国民民主党が公約している最低保障年金には、意外に長い歴史がある。1999年の自自公連立のとき、自由党の小沢一郎氏が、基礎年金を税方式化する案を自民党との連立の条件とした。この結果、小渕内閣は翌年、基礎年金の国庫負担を1/3から1/2とする年金改正法案を出した。

民主党政権の公約の目玉だった「最低保障年金」

自由党は2003年に民主党と合併したが、このとき民主党は小沢氏の主張を取り入れ、マニフェストに次のように書いた。

基礎年金の財源には消費税をあて、新しい年金制度を創設します。 基礎年金と所得比例部分からなる2階建て年金制度を4年以内に確立します。 消費税を財源とすることで負担を公平化し、 持続可能な社会保障をつくりあげます。

2009年7月、民主党の鳩山由紀夫代表はマニフェストを発表し、「年金制度を一元化し、月額7万円の最低保障年金を実現します」と宣言した。7万円という数字は 「消えた年金」を追及して「ミスター年金」と呼ばれた長妻昭氏が主張して入れたのだが、算定根拠は不明だった。

この年の総選挙で民主党は308議席で圧勝し、 衆参両院で多数派になった。 長妻氏は厚労相になったが年金改革には手をつけず、それを担当した国家戦略室の古川元久室長は7万円という数字を削除し、財源は明記しなかった。

焦点は年金改革から増税に移った

鳩山内閣は9ヶ月で倒れ、 菅直人首相は消費税の増税を示唆したため、民主党は2010年の参議院選挙で過半数を割り、衆参のねじれが始まった。財源問題で追い詰められた菅首相は、経済財政政策担当相に与謝野馨氏を起用したが、小沢氏が消費増税に反対するなど党内が混乱した。

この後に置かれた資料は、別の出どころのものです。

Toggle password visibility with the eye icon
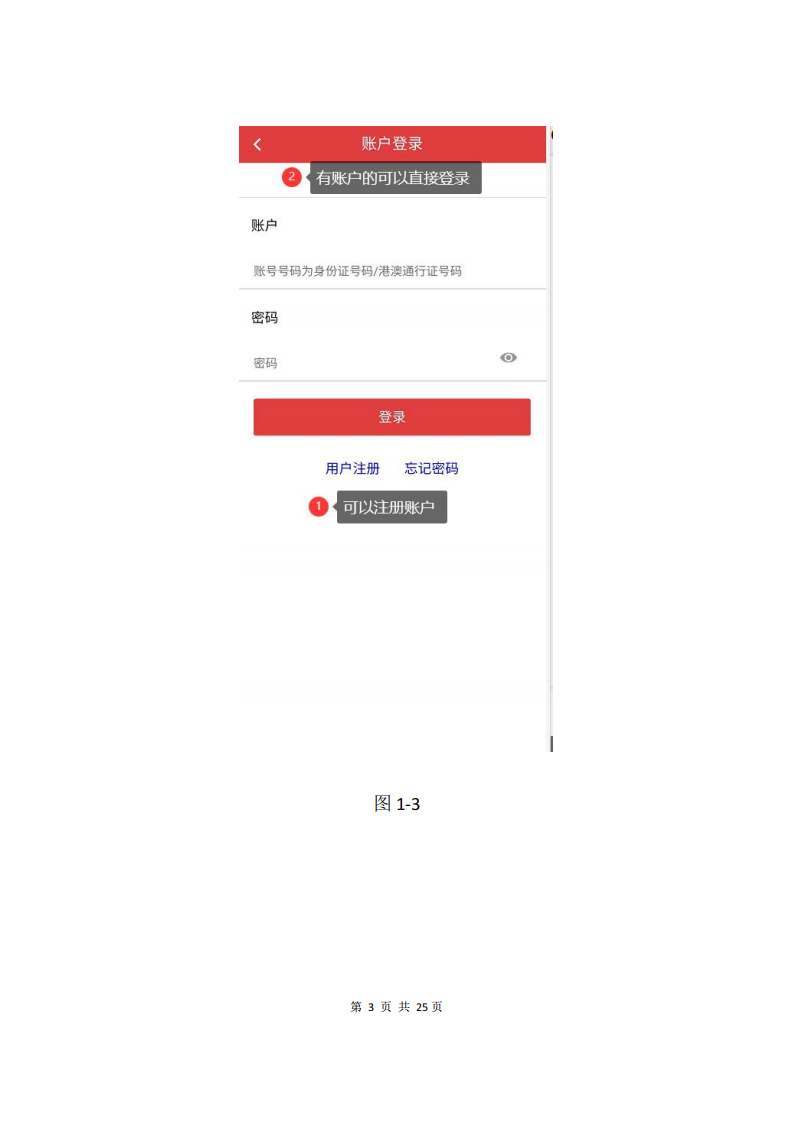(508, 357)
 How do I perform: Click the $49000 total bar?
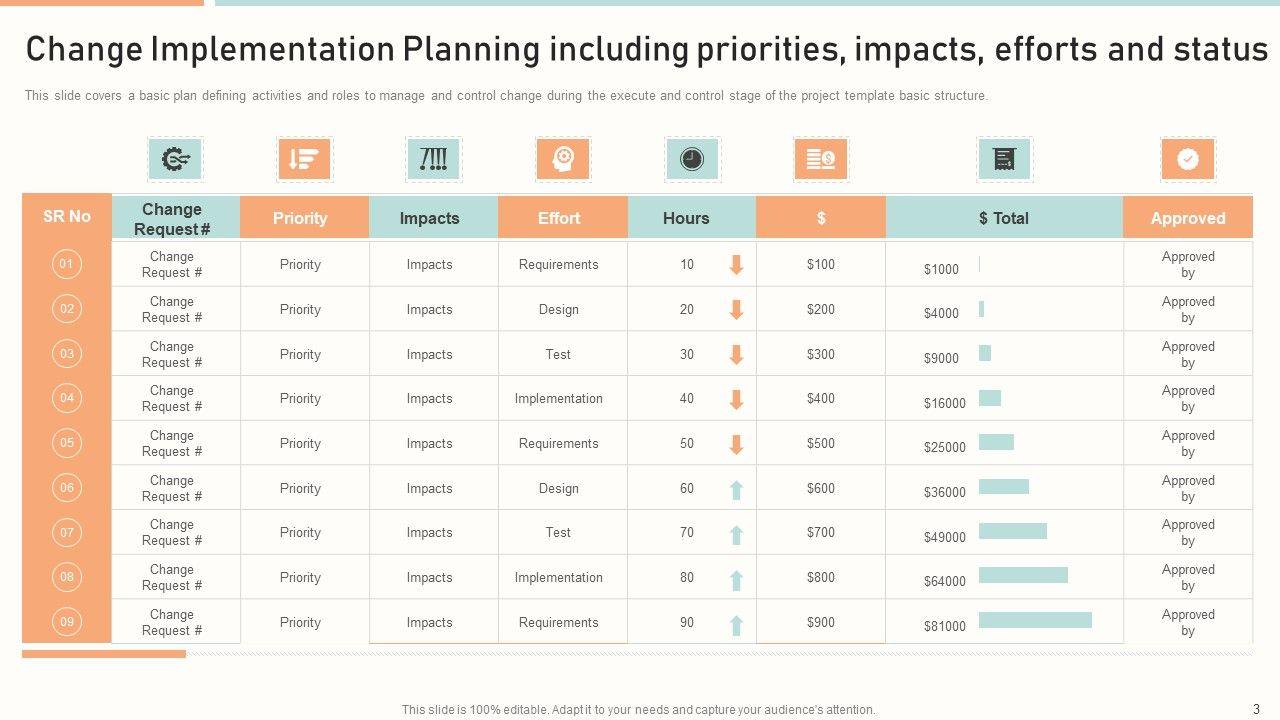1012,531
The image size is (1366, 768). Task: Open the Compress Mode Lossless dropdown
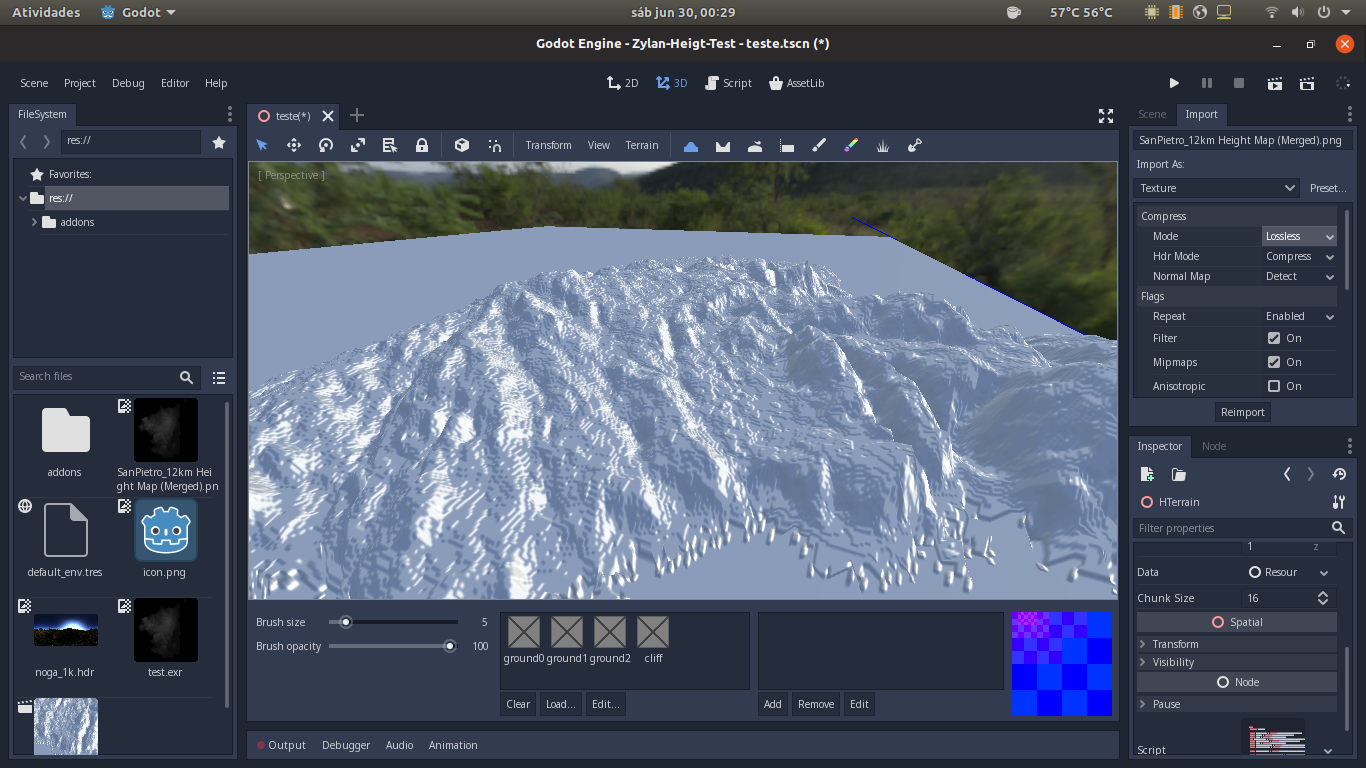pyautogui.click(x=1299, y=236)
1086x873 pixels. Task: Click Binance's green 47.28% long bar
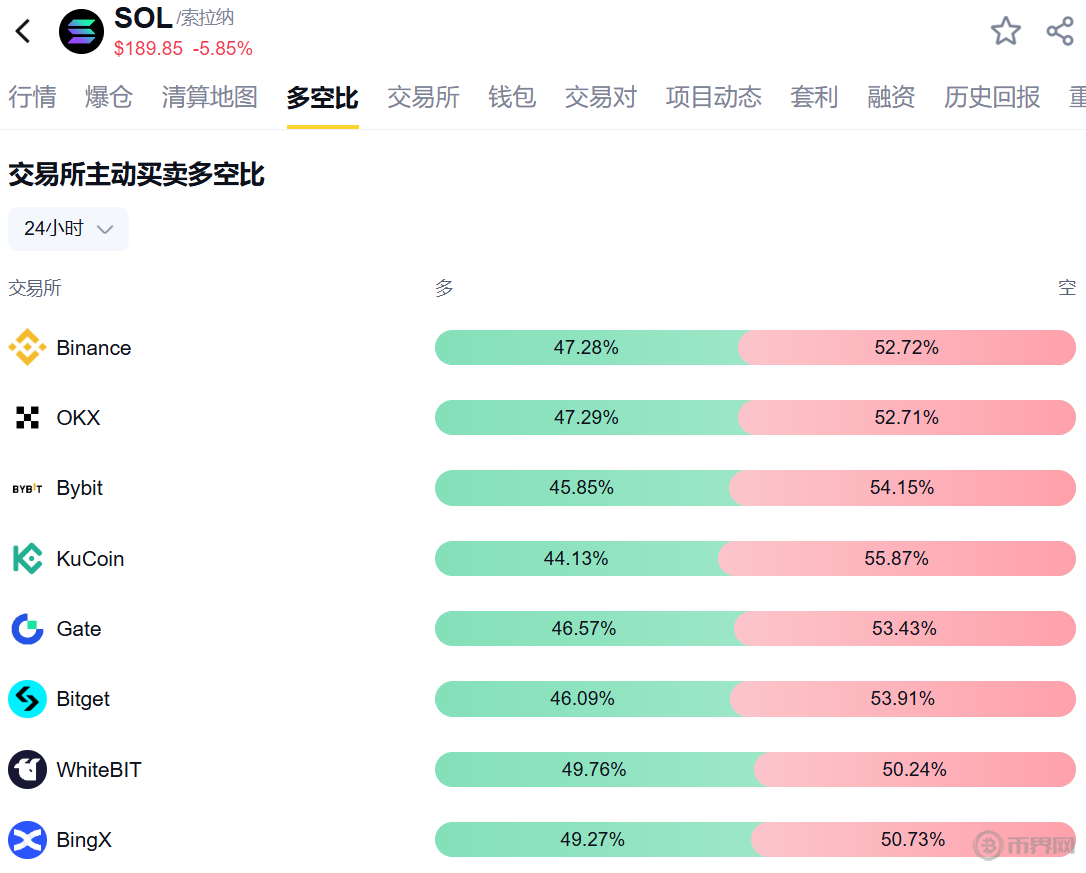point(586,348)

2011年には東日本大震災が起こり、その対応をめぐる失敗で菅首相は退陣し、野田内閣になった。年金改革は古川氏が担当した。翌年の「大綱」には最低保障年金が入っていたが、これに自民党と公明党は反対し、3党合意はできなかった。それは1960年代以来の「年金は社会保険」という原則を転換し、増税への道を開くものだという理由だった。